Records for locating described items:
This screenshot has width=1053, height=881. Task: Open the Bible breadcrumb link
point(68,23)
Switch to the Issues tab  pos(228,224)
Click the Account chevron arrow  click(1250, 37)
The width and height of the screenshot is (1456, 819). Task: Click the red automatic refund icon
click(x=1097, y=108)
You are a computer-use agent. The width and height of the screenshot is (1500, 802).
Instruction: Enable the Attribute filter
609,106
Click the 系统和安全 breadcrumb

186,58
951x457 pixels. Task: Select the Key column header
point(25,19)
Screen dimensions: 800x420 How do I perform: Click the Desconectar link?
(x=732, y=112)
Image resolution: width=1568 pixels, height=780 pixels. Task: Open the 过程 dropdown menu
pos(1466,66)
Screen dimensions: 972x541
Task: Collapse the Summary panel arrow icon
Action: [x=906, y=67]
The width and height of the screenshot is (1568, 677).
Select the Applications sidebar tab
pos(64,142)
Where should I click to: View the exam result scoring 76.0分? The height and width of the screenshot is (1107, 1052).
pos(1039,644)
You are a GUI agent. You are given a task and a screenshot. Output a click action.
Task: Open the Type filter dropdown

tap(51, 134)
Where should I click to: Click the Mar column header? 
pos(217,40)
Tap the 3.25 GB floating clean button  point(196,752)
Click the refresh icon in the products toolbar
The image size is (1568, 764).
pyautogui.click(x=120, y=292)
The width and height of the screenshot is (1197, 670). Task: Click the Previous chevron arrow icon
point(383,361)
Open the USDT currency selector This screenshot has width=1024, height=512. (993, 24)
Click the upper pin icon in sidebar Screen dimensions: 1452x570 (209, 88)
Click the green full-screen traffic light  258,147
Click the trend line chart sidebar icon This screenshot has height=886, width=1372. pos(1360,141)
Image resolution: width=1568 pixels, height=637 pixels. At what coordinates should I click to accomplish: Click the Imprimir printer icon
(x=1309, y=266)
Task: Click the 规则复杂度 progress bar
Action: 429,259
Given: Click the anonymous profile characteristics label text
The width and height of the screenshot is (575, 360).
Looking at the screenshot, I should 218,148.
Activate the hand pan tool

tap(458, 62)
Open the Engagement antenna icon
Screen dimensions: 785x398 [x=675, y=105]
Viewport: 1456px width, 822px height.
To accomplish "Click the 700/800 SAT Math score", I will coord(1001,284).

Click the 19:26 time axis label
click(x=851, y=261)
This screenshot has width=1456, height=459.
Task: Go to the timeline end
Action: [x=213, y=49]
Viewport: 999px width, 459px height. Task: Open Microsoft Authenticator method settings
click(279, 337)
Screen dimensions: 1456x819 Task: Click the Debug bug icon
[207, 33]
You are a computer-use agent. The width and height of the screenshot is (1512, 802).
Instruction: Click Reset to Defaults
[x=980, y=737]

The task - Reproduce the records above word for word, from their first line down to and including the line that holds "pos(1039,644)".

Response -
This screenshot has width=1053, height=881. Task: Open the Bible breadcrumb link
point(68,23)
Switch to the Issues tab  pos(228,224)
Click the Account chevron arrow  click(1250, 37)
The width and height of the screenshot is (1456, 819). Task: Click the red automatic refund icon
click(x=1097, y=108)
You are a computer-use agent. The width and height of the screenshot is (1500, 802).
Instruction: Enable the Attribute filter
609,106
Click the 系统和安全 breadcrumb

186,58
951x457 pixels. Task: Select the Key column header
point(25,19)
Screen dimensions: 800x420 How do I perform: Click the Desconectar link?
(x=732, y=112)
Image resolution: width=1568 pixels, height=780 pixels. Task: Open the 过程 dropdown menu
pos(1466,66)
Screen dimensions: 972x541
Task: Collapse the Summary panel arrow icon
Action: [x=906, y=67]
The width and height of the screenshot is (1568, 677).
Select the Applications sidebar tab
pos(64,142)
Where should I click to: View the exam result scoring 76.0分? The height and width of the screenshot is (1107, 1052).
pos(1039,644)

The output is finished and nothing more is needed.